And so, we created the pitch and pilot as a mechanism for being consistently transparent about how as a city, we want to engage with vendors and the process that you must go through to do that. And so internally we had to create relationships with all the relevant departments that operated in the public space and bring them on board to help partner with us, to deploy these pilots, measure them, and determine if they were successful or not before working to scale them up. And so, I think over the two and a half years that I was there, we launched 14 different pilots. We had over a million dollars invested in the efforts from outside parties. And we leveraged a budget of under $250,000 for that time, I want to say.

Scott Stanford:

Wow, I've been hearing a lot about these smart light poles.

Emily Yates:

Oh, yes.

Scott Stanford:

... that you had at Smart City PHL, but I don't mean the light just turns on when it goes dark. What made those light poles different than all the city light poles we've seen on the streets since the early days? What does a smart light pole do?

Emily Yates:

Well, it gives you a lot of gray hairs. You can't really tell right now, but I think my gray hair count went up drastically over the course of executing on that pilot. Not because of the partnership. That was amazing. We partnered with Comcast and US Ignite. It was just all the minutia and the details. And you think you kind of got to where you wanted to be and then low and behold, there's another kind of roadblock. A smart streetlight is simply a streetlight that has technology in it to manage the energy put out, so you can adjust the strength of the light. But it also has sensors in it that provide climate and environmental data. It can have noise sensors. Ours had optical sensors and environmental sensors in it. But it just has technology in it beyond the typical streetlight.

This was an interesting pilot because it evolved over time. We originally entered a partnership with US Ignite, who is also in a partnership with Comcast to do a smart cities pilot. I think we met in February 2020, and said, "Yes, let's work on something." And then a month later, everything stops and shuts down. And the city kind quickly pivots to be working from home and managing and sustaining services. It was a little bit chaotic, and we were really appreciative of the patience that Comcast and US Ignite showed us. We wanted to deploy some smart streetlights that can analyze if people are maintaining safe distances from each other.

If they're out in public right away, we want to make sure that they're following protocol and recommendations from the department of public health. And if not, can that trigger a response where we don't have to send an individual out to say, “hey, people are a little too close here? You're violating our recommendations.” But instead, trigger a text message to the manager of the restaurant that says, “hey, you've got some people that are not sitting six feet apart” or something along those lines.
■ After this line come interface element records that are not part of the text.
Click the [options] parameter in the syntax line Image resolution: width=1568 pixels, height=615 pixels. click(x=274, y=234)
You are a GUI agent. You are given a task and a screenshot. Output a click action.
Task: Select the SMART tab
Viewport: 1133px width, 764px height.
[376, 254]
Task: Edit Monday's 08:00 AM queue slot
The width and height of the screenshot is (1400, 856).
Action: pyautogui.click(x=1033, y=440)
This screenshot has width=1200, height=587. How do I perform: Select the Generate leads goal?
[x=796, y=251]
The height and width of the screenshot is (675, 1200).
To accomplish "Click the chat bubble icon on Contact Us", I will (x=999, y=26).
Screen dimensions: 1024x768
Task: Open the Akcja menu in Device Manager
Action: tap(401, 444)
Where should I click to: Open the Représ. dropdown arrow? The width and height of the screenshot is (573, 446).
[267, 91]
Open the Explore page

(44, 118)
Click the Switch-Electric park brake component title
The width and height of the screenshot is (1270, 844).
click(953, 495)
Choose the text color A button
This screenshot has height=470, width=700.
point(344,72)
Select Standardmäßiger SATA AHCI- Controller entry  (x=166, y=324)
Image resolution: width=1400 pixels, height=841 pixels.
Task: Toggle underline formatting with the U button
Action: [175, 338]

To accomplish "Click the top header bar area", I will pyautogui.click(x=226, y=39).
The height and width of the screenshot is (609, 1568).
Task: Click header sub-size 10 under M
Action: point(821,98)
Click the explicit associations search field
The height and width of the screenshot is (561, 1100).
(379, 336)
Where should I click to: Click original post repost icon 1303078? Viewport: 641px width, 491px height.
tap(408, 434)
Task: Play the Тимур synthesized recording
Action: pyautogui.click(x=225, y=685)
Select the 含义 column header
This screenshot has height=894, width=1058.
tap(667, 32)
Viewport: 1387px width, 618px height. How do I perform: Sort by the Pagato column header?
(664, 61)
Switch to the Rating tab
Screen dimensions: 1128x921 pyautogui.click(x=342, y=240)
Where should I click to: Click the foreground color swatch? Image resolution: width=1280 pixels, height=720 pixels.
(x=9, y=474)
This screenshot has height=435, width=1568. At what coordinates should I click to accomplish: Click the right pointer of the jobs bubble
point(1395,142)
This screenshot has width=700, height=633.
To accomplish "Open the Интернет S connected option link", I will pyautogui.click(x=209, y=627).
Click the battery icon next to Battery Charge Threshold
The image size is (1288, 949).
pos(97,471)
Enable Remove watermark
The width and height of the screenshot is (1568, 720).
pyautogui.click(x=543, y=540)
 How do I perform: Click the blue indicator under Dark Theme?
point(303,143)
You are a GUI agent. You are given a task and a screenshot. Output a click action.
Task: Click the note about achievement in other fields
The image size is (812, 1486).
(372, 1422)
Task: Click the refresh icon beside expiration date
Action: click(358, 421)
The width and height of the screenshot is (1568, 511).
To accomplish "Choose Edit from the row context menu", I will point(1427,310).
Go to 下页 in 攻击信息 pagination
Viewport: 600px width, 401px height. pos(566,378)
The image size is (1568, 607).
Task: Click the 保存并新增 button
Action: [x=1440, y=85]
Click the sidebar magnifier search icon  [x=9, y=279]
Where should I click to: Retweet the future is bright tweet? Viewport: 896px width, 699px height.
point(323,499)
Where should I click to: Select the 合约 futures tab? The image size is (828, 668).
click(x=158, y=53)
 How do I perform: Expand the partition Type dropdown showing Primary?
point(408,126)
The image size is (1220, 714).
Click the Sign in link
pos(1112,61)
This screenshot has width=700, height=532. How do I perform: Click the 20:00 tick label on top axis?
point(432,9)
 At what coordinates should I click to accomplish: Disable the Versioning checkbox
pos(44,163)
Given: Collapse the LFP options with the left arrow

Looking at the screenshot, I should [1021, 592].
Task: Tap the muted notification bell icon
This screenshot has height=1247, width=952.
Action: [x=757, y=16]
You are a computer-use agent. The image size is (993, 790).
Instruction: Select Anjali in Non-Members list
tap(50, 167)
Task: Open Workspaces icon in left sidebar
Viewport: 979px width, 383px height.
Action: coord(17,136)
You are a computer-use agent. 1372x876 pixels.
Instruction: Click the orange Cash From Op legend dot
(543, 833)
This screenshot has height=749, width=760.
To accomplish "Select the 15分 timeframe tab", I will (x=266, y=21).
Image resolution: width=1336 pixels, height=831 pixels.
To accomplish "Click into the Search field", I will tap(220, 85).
Really looking at ways to create efficiencies and not have to send an individual out.

As we progressed on that the recommendations shifted, and we did not really face as much concern over the six-foot distance. And so, we pivoted to eventually deciding that we manually send people out to do pedestrian and traffic counts. Can we use these smart streetlights to get real time data around traffic counts and pedestrian counts and see if that improves our ability to make decisions and also opens up capacity for some of those individuals who don't now have to count cars or pedestrians? So, our project was looking at counting pedestrians and counting vehicles and types of vehicles. Is it a large fleet vehicle? Is it a car? Is it a bike? And getting us that data and providing some environmental data around humidity, temperature. The goal was to look at how the city can more broadly collect data in the public space and still respect the privacy of our citizens and residents.

Scott Stanford:

Right. Yeah. That's always the case. And it's funny, getting new technology launched in a city kind of sounds like a no-brainer to a novice like myself, but isn't innovation inherently opposite to what a city or state procurement process is? I mean, the technology moves-

Emily Yates:

Oh, 100%.

Scott Stanford:

... much faster than the pace of the procurement. How do you address that issue to get things done a little quicker than normal?

Emily Yates:

I wish I had the answer. I mean this is a challenge that cities around the U.S. are grappling with and have not really created a solution. There are a lot of band aids out there. Risk and innovation are the opposite of what cities are supposed to do. Our mandate as a city is to provide stability around services that our residents need. We need to make sure that the water's always running, that the streets work, they're meeting whatever needs that we are supposed to provide as a public government. And innovation happens so quickly that there is a lot of risk that comes with it. So, it's this constant tension that you're dealing with as a smart cities director, anybody working in this innovation space.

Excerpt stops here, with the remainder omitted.